Controllable oxidation for oil recovery: Low temperature oxidative decomposition of heavy oil on a MnO2 catalyst

  • 1.

    Beijing Key Laboratory of Green Chemical Reaction Engineering and Technology, Department of Chemical Engineering, Tsinghua University, Beijing 100084, China

  • Corresponding author: Qiang Zhang, 
  • Received Date: 16 August 2014
    Available Online: 29 September 2014

    Fund Project: 国家自然科学基金(21422604) (21422604)中石油油气田开发专项(2011A-1006). (2011A-1006)

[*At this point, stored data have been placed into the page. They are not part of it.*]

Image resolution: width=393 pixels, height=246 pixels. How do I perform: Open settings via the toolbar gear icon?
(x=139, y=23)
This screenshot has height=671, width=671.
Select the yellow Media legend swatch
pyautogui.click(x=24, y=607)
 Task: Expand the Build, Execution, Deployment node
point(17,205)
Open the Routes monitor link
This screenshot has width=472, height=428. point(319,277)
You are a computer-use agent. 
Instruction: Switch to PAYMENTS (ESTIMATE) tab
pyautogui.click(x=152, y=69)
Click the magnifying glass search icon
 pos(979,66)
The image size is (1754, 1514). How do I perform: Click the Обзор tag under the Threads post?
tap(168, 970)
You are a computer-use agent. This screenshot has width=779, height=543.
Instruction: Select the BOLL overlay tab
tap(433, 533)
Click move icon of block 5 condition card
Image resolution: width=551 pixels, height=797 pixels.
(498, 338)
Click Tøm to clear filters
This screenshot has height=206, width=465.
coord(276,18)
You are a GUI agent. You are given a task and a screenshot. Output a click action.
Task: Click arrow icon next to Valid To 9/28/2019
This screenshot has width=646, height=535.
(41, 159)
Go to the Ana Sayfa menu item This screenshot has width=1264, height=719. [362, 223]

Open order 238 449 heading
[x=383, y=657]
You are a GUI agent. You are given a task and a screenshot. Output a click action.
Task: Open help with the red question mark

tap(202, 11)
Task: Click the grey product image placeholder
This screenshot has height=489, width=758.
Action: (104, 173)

  • Heavy oil is a readily available alternative energy resource with a reserve that is more than twice that of conventional light oil. In situ combustion is one of the most promising strategies for heavy oil exploitation, and the modulating of the oxidation behavior of heavy oil is an efficient way to expand the applicability of the in situ combustion method. MnO2 nanoparticles were employed to facilitate the cracking of heavy compounds, promote heat production, and improve recovery efficiency. The oxidative decomposition rate of heavy oil was doubled in the low temperature interval, and the heat release rate was accelerated in the high temperature interval. The increased weight loss at low temperature was attributed to the decomposition of heavy components. The detection of incomplete oxidation products by mass spectroscopy under excessive oxygen flow at high temperature indicated a diffusion controlled process of oil combustion. The same amount of CO2 from the combustion of less fuel demonstrated an increased oxidation degree of the products. The apparent activation energies of the oxidation reactions were decreased by 10-30 kJ/mol at low temperature and 20-40 kJ/mol at high temperature by the addition of MnO2. MnO2 can render in situ combustion more feasible for various oil reservoirs, and is also promising for other thermal recovery processes for improved oil recovery.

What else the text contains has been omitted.